His .208 average was the worst among National League qualifiers before Wednesday, and Uggla hit .152 in 75 games over the past three months, with seven homers, 27 RBIs, 90 strikeouts and a .578 on-base-plus-slugging percentage. He was 8-for-52 (.154) with two RBIs and a .267 on-base percentage in his past 17 games.
“Three games,” Gonzalez said. “I don’t think it does him any good to sit more than three. Doesn’t do us any good. Got to get him going somehow. We’ll play it by ear.”
Uggla, 32, was a starter in this summer’s All-Star game, as voted by fans. He led the NL with 80 walks before Wednesday but also had 150 strikeouts, six shy of the franchise record he set last season. After hitting a career-high 36 homers in 2011, becoming the first second baseman to hit at least 30 in five consecutive seasons, he had 17 homers before Wednesday, on a pace for 20. His career-low is 27 homers as a Marlins rookie in 2006.
He was on pace for 76 RBIs, after setting a career-low of 82 in his first season with the Braves. He also had a career-low .233 average in 2011.
Uggla had 90 or more RBIs in four of five seasons with the Marlins, and had career-bests of 105 RBIs and a .287 average in 2010.
“I made sure that I made myself clear, that it wasn’t [permanent], that we were going to pick our spots,” Gonzalez said, referring to his announcement this week that Uggla’s playing time would be reduced. “Three games…is a big number for a guy that’s your everyday second baseman.”
Uggla’s missed nine starts this season, after being out of the lineup only five times in 2011 and never after the 100th game of the season. He missed four starts in 2010, including three in a row Aug. 30-Sept. 1, the last time he missed more than two consecutive starts before this week.
In 2009, he missed five starts and never was out of the lineup in consecutive games for the Gonzalez-managed Marlins.
Prado at shortstop
Martin Prado, after playing the past three games at second base – the position he had before the Braves traded for Uggla in November 2010 – moved to shortstop Wednesday in place of Paul Janish. Jose Constanza started in left field for the second time in three games and is will likely platoon with Reed Johnson in left when Prado plays elsewhere.
Prado has started 100 games in left field and at least four games at every position in the infield this season, including 18 starts at third base and seven at second base.
Janish, an exceptional defensive shortstop, had a .191 batting average with seven extra-base hits, nine RBIs and a .277 on-base percentage in 48 games while filling in for rookie sensation Andrelton Simmons, who’s recovering from a broken hand and could return as soon as Saturday.

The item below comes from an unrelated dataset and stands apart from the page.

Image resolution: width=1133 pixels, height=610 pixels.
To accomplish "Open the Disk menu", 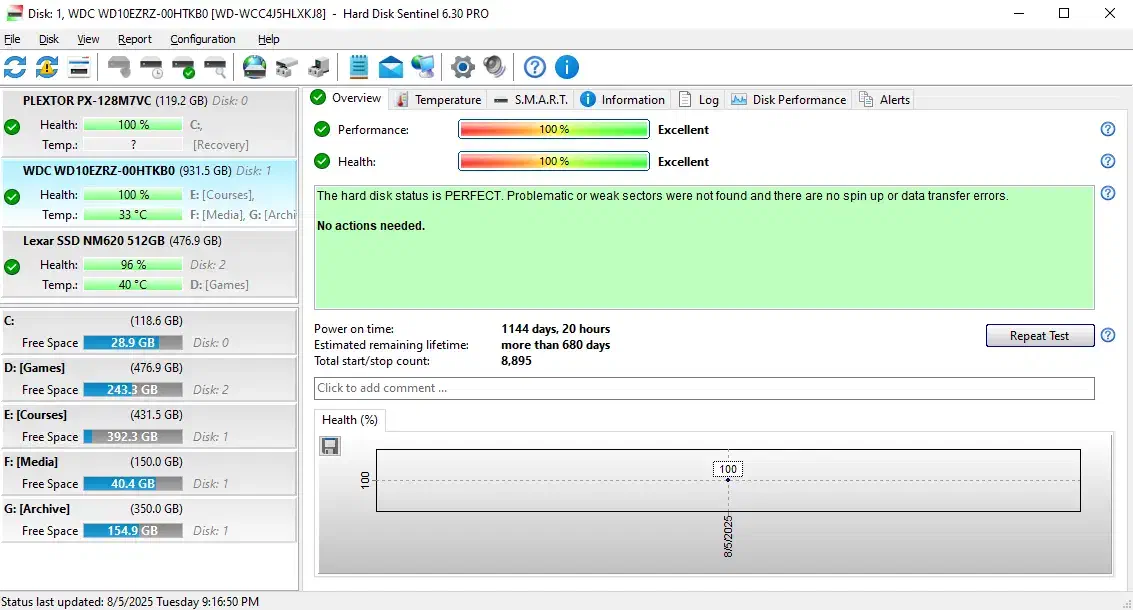I will [49, 39].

Simmons played his second rehab game Wednesday for Class-A Rome in a playoff game, and is set to play for high-A Lynchburg in a playoff game Thursday. Gonzalez said he could possibly rejoin the Braves Saturday in New York and play against the Mets.
Janish was 5-for-41 (.102) with three RBIs in his past 15 games before Wednesday.
“Try to keep Prado in the lineup; he’s swinging the bat,” Gonzalez said of Wednesday’s lineup. “Try to keep Constanza in there. Hey, Yonny [Janish] didn’t come here to swing the bat. Let’s make sure we get that perfectly straight. He came here [as a defensive specialist] and really saved our butt. I think everybody will agree to that. If we were going on all cylinders, his batting average wouldn’t even be a factor.
“And again, he saved our butts. Because when Simmons goes down the last day before the All-Star break, we hold our breath and go, God, what are we going to do now? And this young man has gone out there and got us to this point.”
The Braves hit .220 and averaged 3.2 runs while losing 11 of their past 17 games before Wednesday. They scored 24 runs in their past eight games, and 14 of those runs came in wins Sunday and Monday against Philadelphia and Colorado. They totaled 10 runs in the other six games during that 3-5 stretch, including two shutout losses.